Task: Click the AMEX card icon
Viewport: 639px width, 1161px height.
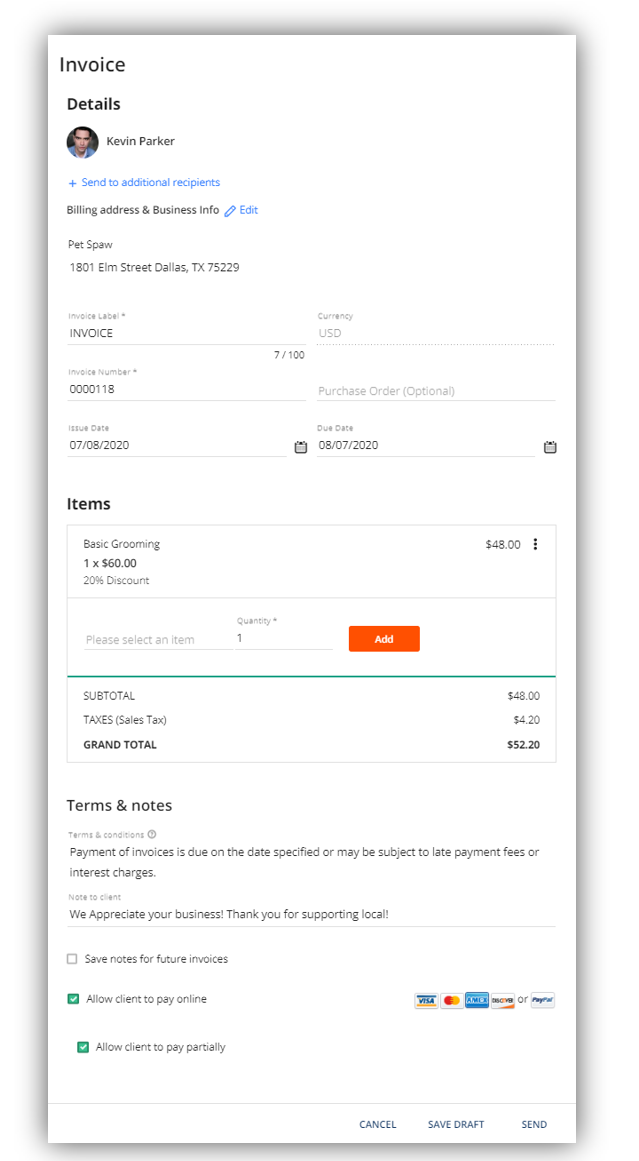Action: coord(477,1001)
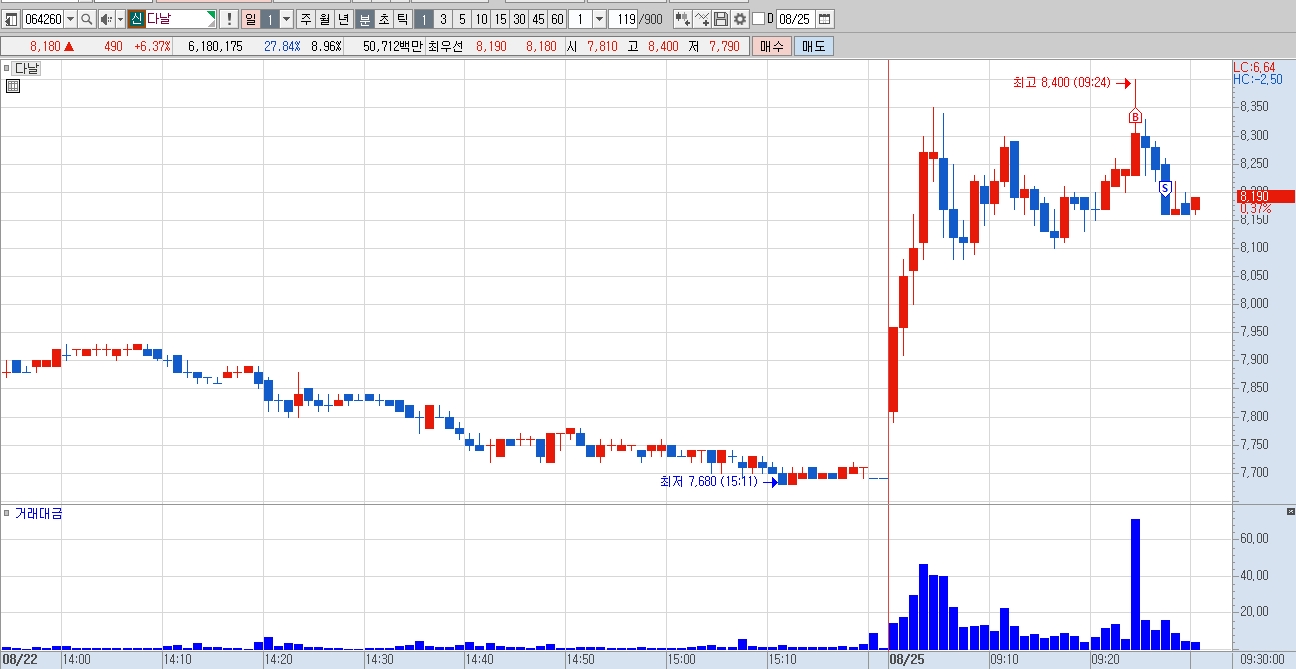Open the calendar date picker icon
The image size is (1296, 669).
pyautogui.click(x=824, y=19)
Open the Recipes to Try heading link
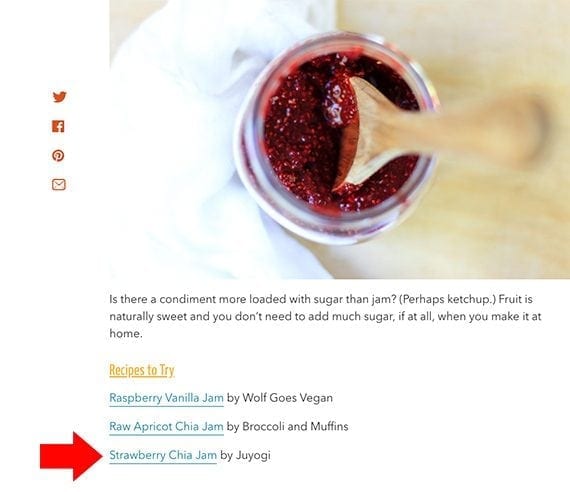The image size is (570, 492). click(x=142, y=370)
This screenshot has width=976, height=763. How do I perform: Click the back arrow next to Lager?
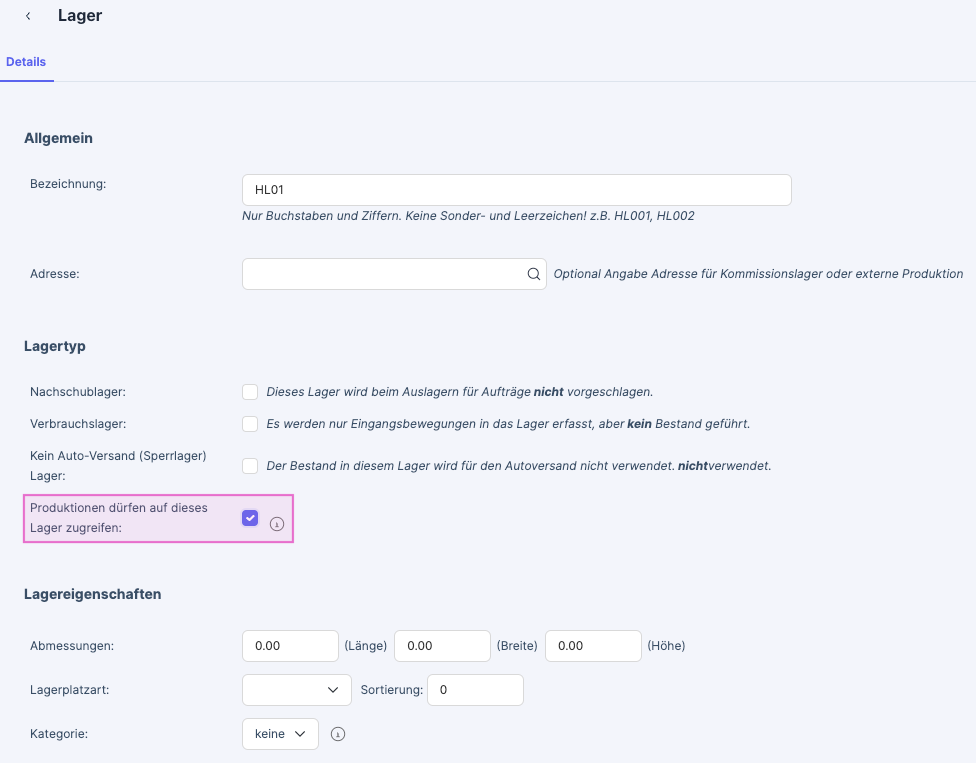point(28,16)
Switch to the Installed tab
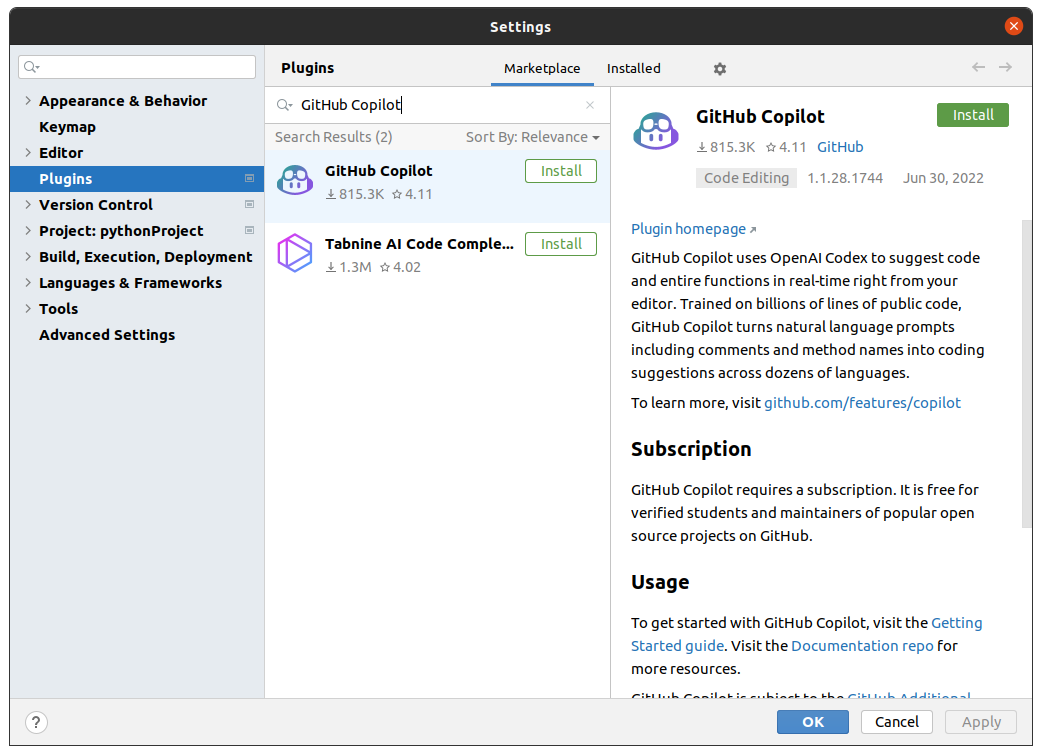The width and height of the screenshot is (1042, 755). click(x=633, y=68)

**WHAT TO PRODUCE**.
The required output is every line from the one containing "This screenshot has" through the last line of the data above, restated exactly and without pictures.

**REPLY TO THE EXERCISE**.
This screenshot has width=976, height=763. How do I perform: Click the back arrow next to Lager?
point(28,16)
Switch to the Installed tab
The width and height of the screenshot is (1042, 755). click(x=633, y=68)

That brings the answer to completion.